◆ **What you need to do**:
Read the lines below and count those that have the word "green". Respond with the number only.

(Collection entries)
- - - - - - -
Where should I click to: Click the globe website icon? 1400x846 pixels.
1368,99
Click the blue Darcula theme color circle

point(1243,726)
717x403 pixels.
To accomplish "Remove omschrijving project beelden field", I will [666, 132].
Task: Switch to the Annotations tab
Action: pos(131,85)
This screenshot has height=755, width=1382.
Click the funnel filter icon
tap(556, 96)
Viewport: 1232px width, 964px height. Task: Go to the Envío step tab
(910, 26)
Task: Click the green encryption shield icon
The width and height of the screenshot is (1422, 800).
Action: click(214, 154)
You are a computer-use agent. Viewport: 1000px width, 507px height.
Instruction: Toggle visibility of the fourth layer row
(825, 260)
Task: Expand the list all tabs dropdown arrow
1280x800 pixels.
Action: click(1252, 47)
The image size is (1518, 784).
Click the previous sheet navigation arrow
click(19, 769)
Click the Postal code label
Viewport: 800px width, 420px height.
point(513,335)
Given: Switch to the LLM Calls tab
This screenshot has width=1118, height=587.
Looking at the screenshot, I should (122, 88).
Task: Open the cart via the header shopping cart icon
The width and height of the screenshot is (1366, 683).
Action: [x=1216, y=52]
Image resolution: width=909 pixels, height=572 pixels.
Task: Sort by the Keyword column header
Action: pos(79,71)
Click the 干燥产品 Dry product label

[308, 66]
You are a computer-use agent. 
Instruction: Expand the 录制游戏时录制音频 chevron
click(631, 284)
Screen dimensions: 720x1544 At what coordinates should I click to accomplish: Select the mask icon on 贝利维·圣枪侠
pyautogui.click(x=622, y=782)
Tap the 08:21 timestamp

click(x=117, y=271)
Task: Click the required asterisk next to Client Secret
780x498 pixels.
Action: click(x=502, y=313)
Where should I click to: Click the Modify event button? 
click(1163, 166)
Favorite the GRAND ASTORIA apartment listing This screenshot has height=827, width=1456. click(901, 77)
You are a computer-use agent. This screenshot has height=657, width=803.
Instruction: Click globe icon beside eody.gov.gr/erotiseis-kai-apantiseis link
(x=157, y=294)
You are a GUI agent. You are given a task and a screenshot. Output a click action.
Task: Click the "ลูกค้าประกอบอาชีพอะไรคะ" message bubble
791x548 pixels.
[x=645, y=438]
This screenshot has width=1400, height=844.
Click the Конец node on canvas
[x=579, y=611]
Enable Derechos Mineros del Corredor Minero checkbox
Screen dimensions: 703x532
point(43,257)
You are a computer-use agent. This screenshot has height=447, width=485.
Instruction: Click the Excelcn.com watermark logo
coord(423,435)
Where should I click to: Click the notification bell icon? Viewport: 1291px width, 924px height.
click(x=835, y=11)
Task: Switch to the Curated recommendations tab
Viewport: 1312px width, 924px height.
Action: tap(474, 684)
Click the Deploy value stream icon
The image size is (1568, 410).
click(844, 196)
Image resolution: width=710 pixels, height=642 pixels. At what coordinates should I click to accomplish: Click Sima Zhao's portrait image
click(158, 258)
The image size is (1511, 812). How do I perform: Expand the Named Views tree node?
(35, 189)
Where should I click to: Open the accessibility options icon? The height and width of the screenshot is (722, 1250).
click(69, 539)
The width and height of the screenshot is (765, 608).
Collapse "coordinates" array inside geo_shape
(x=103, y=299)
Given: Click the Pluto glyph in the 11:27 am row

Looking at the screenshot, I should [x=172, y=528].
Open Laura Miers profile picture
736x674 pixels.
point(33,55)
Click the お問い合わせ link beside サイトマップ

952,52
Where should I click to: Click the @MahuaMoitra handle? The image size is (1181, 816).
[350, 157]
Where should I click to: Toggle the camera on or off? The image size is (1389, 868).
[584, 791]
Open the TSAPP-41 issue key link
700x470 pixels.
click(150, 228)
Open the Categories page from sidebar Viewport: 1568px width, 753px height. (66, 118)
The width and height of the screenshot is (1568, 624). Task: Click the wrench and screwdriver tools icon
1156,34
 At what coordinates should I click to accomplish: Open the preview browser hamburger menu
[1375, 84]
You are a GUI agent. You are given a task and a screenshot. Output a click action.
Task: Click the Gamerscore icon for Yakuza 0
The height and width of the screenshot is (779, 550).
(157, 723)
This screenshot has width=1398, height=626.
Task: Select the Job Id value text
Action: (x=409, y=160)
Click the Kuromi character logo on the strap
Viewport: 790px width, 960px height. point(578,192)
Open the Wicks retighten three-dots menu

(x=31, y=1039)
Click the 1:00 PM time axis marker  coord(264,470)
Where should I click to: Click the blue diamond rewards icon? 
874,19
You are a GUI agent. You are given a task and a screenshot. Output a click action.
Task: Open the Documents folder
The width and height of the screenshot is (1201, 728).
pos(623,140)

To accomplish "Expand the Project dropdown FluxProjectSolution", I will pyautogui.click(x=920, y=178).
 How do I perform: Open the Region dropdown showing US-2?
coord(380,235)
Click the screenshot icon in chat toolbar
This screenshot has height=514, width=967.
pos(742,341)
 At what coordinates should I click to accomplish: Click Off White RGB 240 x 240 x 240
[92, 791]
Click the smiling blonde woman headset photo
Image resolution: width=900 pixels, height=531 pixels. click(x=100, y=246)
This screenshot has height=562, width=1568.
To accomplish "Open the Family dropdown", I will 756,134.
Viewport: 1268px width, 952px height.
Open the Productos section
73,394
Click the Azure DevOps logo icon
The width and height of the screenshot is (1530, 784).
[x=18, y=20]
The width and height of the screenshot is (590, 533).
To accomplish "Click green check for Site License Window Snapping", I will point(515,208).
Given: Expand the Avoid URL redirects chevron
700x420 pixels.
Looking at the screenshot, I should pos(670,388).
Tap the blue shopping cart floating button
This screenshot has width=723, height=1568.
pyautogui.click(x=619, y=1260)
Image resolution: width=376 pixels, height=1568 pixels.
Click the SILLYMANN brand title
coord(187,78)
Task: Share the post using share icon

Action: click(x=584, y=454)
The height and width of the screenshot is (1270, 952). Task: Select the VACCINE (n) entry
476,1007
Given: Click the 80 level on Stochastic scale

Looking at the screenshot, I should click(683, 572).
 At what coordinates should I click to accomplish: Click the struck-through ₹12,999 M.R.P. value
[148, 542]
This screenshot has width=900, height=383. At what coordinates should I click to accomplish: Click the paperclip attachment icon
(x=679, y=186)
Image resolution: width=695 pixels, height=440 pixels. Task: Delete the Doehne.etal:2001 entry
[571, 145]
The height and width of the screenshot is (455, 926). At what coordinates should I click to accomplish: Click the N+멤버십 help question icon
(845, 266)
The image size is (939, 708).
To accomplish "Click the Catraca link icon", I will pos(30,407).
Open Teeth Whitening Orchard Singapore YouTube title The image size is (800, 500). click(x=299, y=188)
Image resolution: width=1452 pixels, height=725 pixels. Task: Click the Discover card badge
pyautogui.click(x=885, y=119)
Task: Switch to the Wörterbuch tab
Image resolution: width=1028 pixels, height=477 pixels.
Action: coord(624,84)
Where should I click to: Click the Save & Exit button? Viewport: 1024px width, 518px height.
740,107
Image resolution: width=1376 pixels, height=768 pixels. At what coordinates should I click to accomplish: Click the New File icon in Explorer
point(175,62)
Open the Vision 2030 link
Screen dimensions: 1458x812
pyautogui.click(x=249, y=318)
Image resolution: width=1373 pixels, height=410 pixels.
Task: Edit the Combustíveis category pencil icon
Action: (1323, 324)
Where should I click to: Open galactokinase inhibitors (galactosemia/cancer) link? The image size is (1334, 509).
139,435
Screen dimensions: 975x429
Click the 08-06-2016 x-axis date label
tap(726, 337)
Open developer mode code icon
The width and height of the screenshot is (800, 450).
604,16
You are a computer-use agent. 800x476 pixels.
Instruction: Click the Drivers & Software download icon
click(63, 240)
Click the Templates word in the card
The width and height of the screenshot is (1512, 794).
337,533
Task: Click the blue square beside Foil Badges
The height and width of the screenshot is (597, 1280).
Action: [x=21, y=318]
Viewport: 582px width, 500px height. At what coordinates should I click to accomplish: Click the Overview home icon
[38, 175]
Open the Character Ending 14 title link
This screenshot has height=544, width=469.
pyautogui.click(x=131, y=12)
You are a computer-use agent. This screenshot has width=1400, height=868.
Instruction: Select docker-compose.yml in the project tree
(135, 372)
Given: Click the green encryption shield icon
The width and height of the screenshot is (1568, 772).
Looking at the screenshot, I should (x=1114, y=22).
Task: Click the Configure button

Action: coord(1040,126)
- - - - - - -
◆ **Finished task**:
3